Having recently exhibited his work at the Saatchi Gallery as part of the START Art Fair, London, ART AFRICA spoke to John Vusi Mfupi about his upcoming exhibition ‘Ashes to Life,’ which opens on the 29th September 2016 at Candice Berman Fine Art in Johannesburg. Here Mfupi speaks about his use of collage, the importance of education and the burning of schools in Vuwani, Limpopo.
ART AFRICA: You’ve exhibited your work as far afield as Argentina, Portugal, Malaysia, and Scotland. At the same time you have worked with over twenty schools locally, developing an appreciation of artistic culture amongst South African youth. How have these respective experiences shaped your career as an artist?
John Vusi Mfupi: My focus now, is to discover my own culture. It’s an interest fuelled by my travels overseas, and I want to transmit that to my audience. It is my duty as an artist to get people involved in art, especially the young ones. Travelling and workshopping with other artists around the world grows you as an artist. You learn new things and how other artists are using materials.

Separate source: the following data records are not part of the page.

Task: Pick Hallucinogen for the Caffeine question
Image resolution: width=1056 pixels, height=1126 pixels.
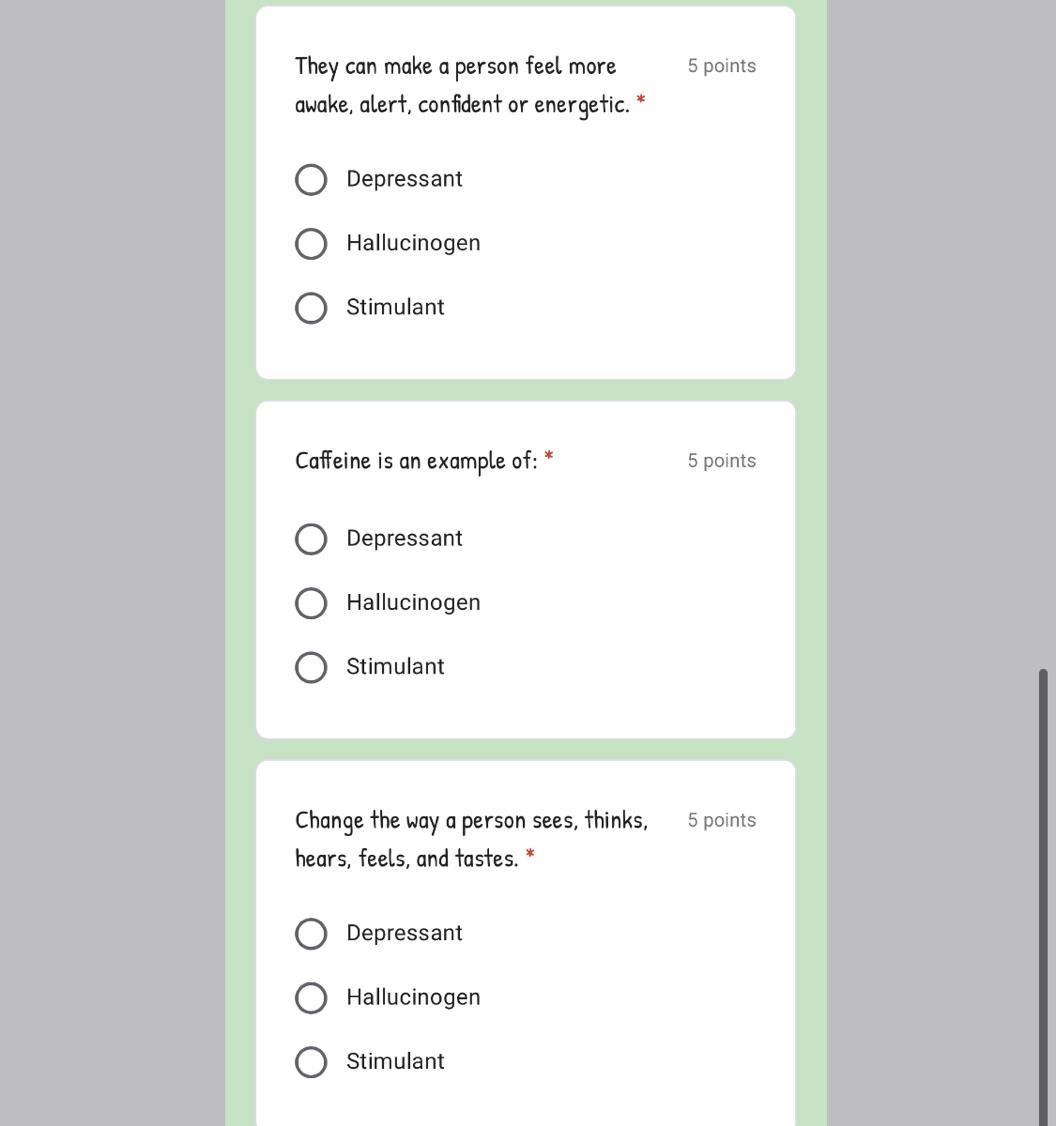Action: (311, 602)
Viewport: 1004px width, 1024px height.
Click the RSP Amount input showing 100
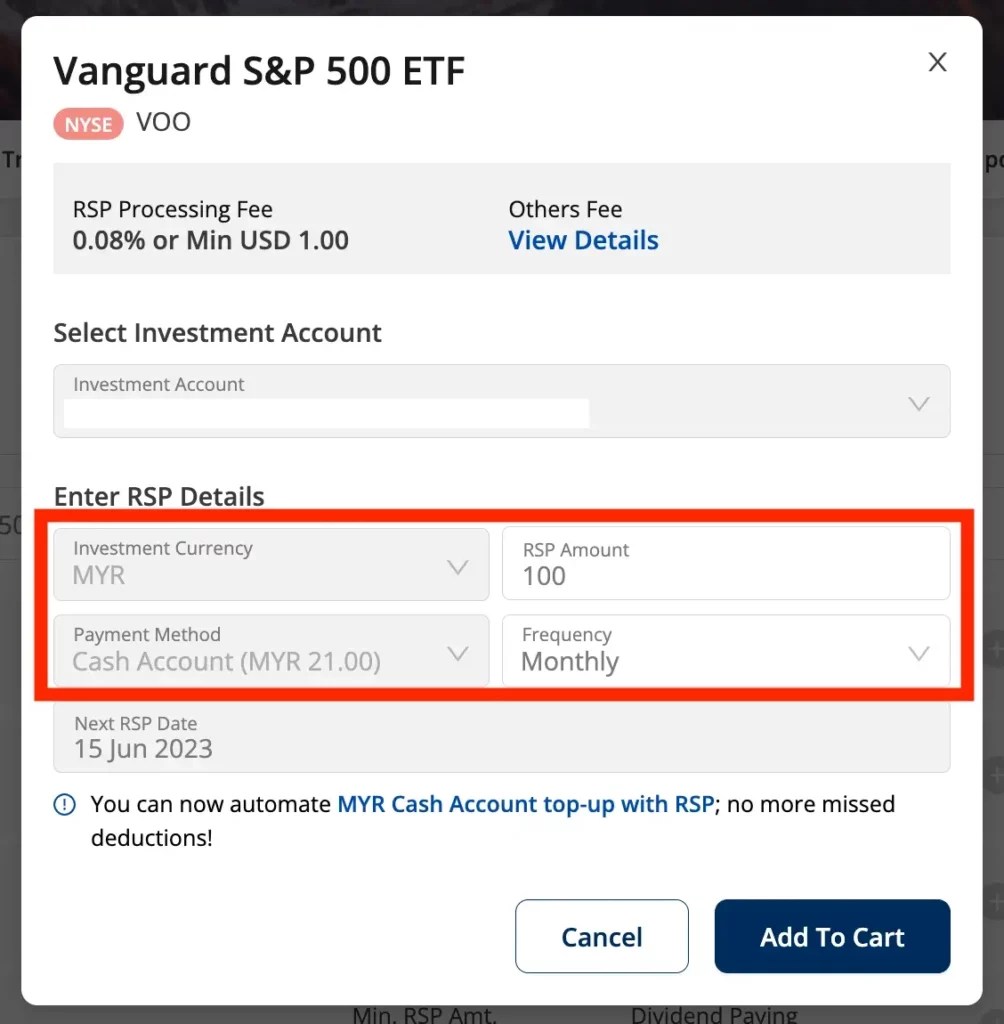[726, 564]
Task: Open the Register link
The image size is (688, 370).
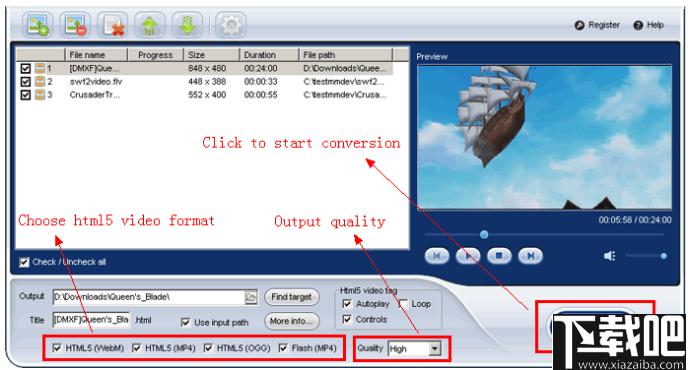Action: tap(597, 25)
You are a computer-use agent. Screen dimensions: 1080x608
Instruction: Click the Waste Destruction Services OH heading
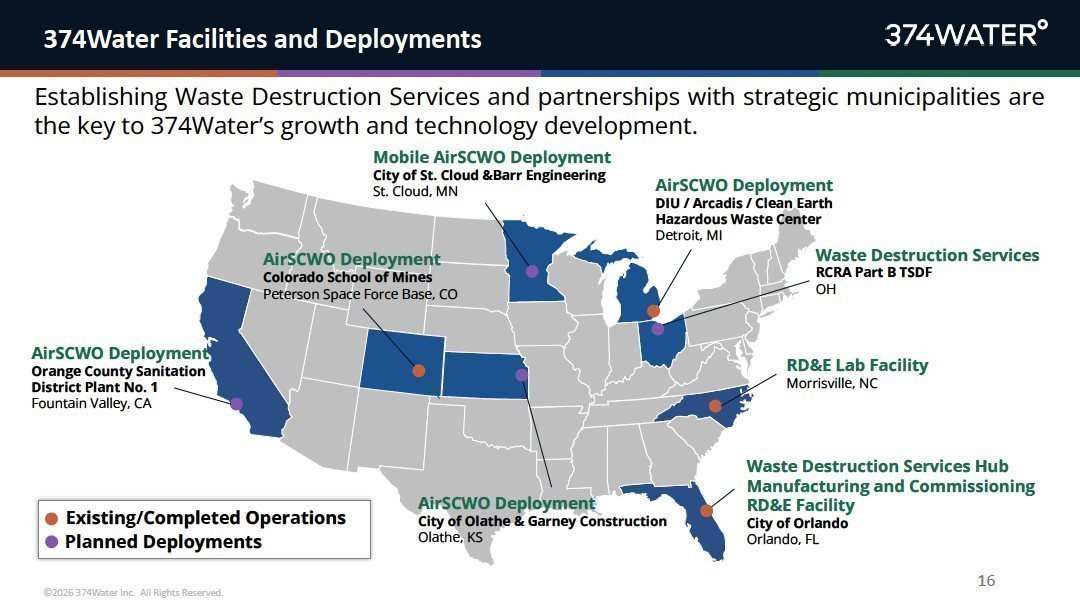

Please tell us about your upcoming exhibition ‘Ashes to Life’ at Candice Berman Fine Art in Johannesburg?
South Africa is on fire. Seeing institutions like schools, varsities and libraries go down in flames rang a bell that something was totally out of hand in South Africa, 2016. The series was inspired by the burning of schools in Vuwani, Limpopo. I saw the incredible selfishness in those acts and I felt the need to protect these children, whose education had now been endangered, while simultaneously celebrating their youth. I pick-up the pieces by burning the white paper to various degrees to create sepia-like portraits. The focus of each portrait has altered slightly, with the eyes quite literally telling the story, as the title of the exhibition suggests.
Your work is described as a celebration of youth and mobility, ‘dealing with human life matters that affect people globally.’ Most of your current body of work depicts people going about their everyday lives; whether working a farm, watering the garden or playing football. What informs your choice of subject matter?
Celebrating youth has always played a central role in my art, as well as in my teachings… I’m just telling stories. It’s a daily life experience. I used to work with schools on a full-time basis and normally when I would drive past there, I would capture all those kids playing football. I don’t struggle with subject matter because it’s whatever I experience in my day-to-day.
On speaking about your use of material, you say that “the only thing you need is colour,” hence your decision to work in collage. What prompted this move and how has this transition affected the way you approach your ‘canvas’?
I majored in painting at third year and after graduating I discovered that as an artist you need space, not only to work, but also for storage. My solution was to replace paint with magazines, thus killing two birds with one stone. Canvases are bulky, paper collages can be packed flat and easily stored. With collage, I would make twenty or more artworks and stash them under my bed. I was only a couple of years out of college, and it was tough getting going. I had no space and had to buy art materials; I started using magazines because the only thing I needed was colour.
Your latest body of work incorporates the use of burnt newspapers, found objects and pigments, as opposed to magazine cuttings. How did you arrive at these materials, and is this an avenue that you would like to explore further going forward?
My 2016 collection of works sees myself taking my signature style in a new direction. The colourful bits of magazine paper are replaced with white paper, burnt to various degrees. As I mentioned earlier, the series was inspired by the burning of schools in Vuwani, Limpopo. Art is about being innovative, so I will continue to work with this technique and keep on experimenting with paper art.